I passed the inevitable second night of my fit camped north of La Crosse, Wisconsin. Still full of pig meat I spent the night swimming in the Mississippi. Dawn found me well downriver and some kindly fishermen gave me a ride in their motorboat back to my campsite about a dozen miles north. They seemed uncomfortable in my naked and overmuscled presence and were glad to get rid of me.

Other than for the infernal traffic it was grand to revisit Chicago. Oddly, traffic jams remind me of overflowing public toilets, in short, our condensed excrescences, and those religious stampedes that kill so many in the Middle East and India. After buying some nice clothes I checked into the Drake what with my newfound financial luck.
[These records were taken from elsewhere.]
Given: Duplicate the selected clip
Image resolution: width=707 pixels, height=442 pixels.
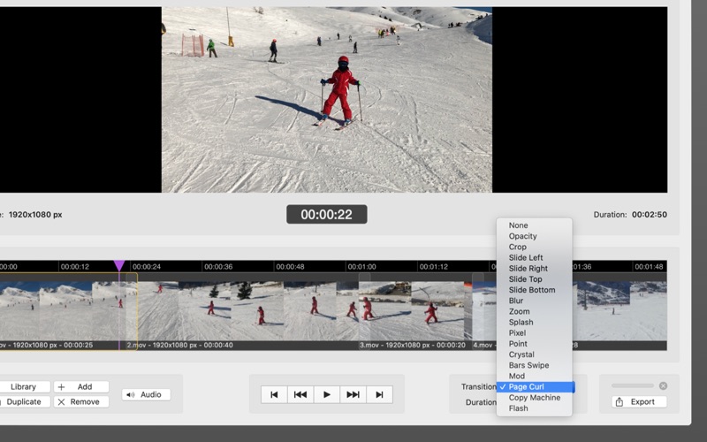Looking at the screenshot, I should pyautogui.click(x=24, y=402).
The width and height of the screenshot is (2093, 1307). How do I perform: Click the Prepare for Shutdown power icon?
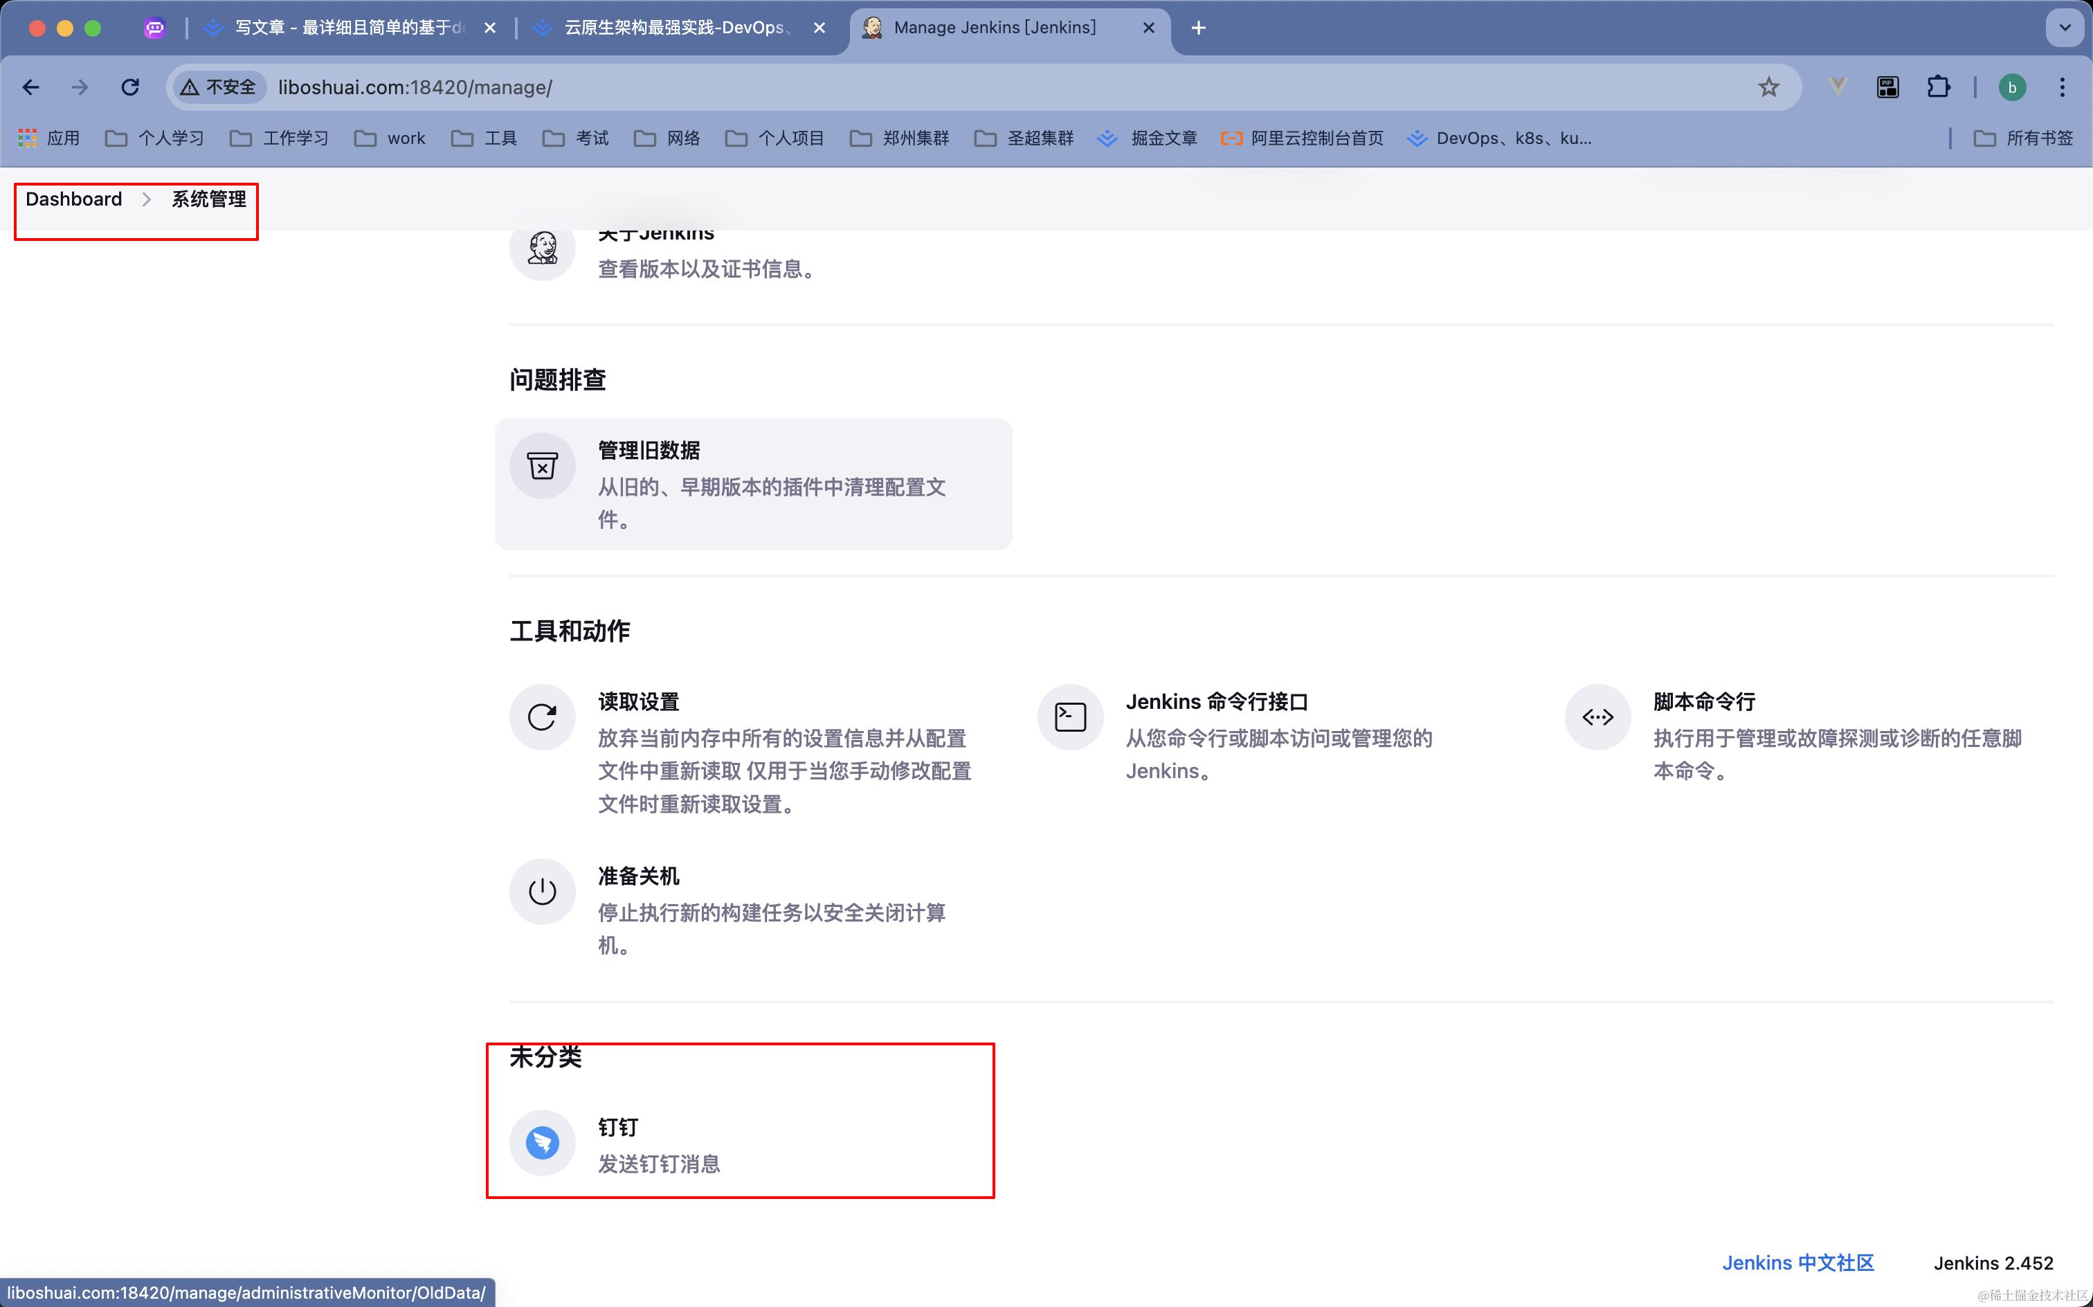(542, 891)
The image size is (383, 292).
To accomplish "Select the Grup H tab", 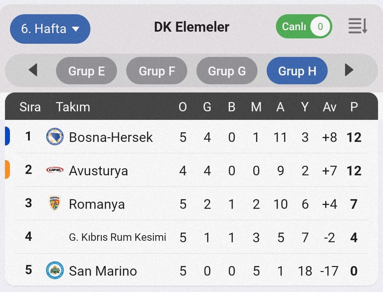I will 297,70.
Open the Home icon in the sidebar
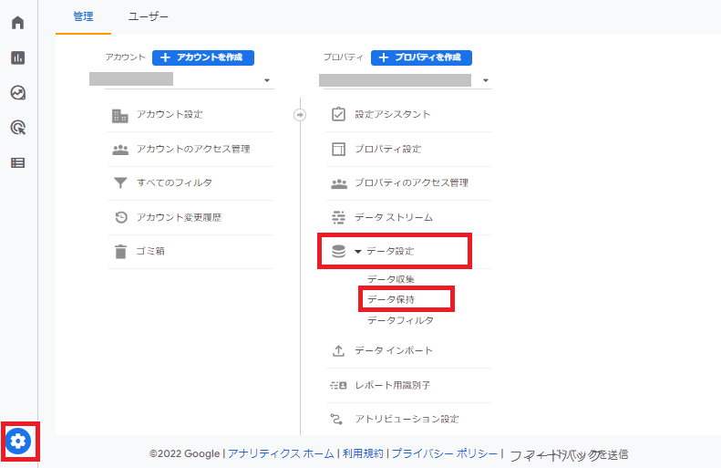The image size is (721, 468). (17, 23)
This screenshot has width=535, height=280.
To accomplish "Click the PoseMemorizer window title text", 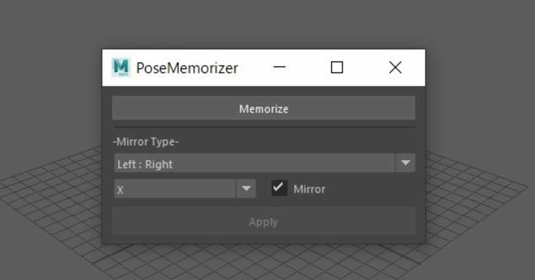I will (x=187, y=68).
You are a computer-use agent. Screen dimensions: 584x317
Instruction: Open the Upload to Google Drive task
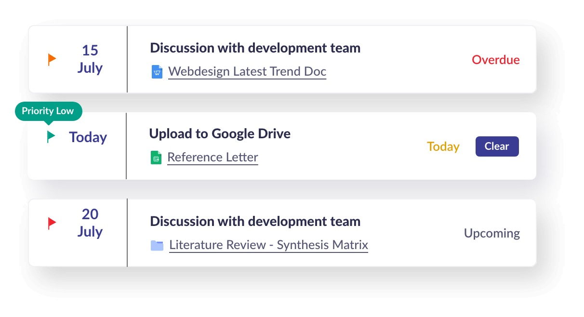click(x=220, y=133)
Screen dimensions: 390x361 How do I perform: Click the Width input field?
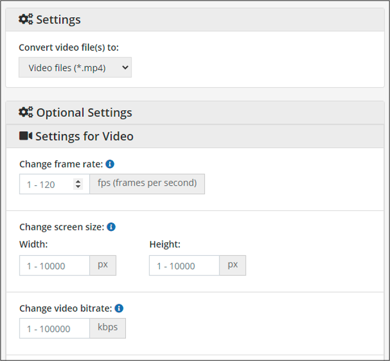pos(55,266)
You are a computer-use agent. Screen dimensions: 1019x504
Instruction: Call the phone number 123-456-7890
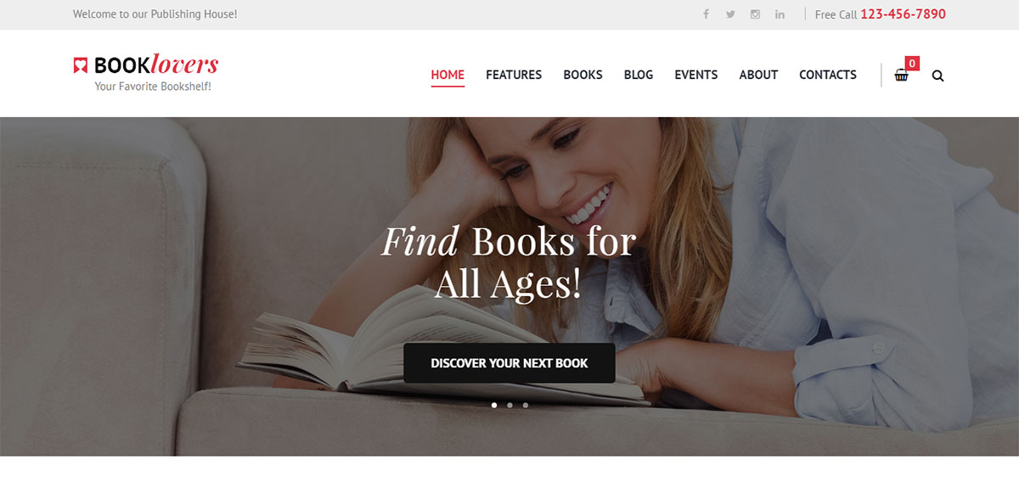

I had been without a television for seven years in the West and turned it on seeing something that was also strangely reminiscent of a traffic jam. It was a minute or so of the audience at a rock concert. They were howling and jumping up and down, their faces contorted in pleasure that resembled subdued rage.

I had time for a brief visit to Northern Trust to straighten out my financial matters. The bank officer was surprised that I planned on living on so little per year. I explained that I had been working for very wealthy men the past seven years and disapproved of the way their money sterilized their lives. I preferred a simpler life on the edge to continue my studies in nonhuman language. Perhaps down the road I would draw out more funds to build myself a cabin someplace remote or to take a fishing trip to some foreign place. The officer was a little melancholy and said, “I suppose my life is a bit sterile.”

On the way back to the hotel in the late afternoon I questioned my unrest. It was the third night of a big moon by which time I was normally okay but I felt fearful of having even a modest spell in the city. The steak restaurant where I had eaten a decade ago with Laurel and her father was just opening. They were fully booked but I begged and they allowed me to eat a porterhouse and three dozen oysters at the bar while drinking a bottle of French wine. The bartender was a little troubled with my speed eating and I explained I had been in the mountains for a long time without a first-rate meal.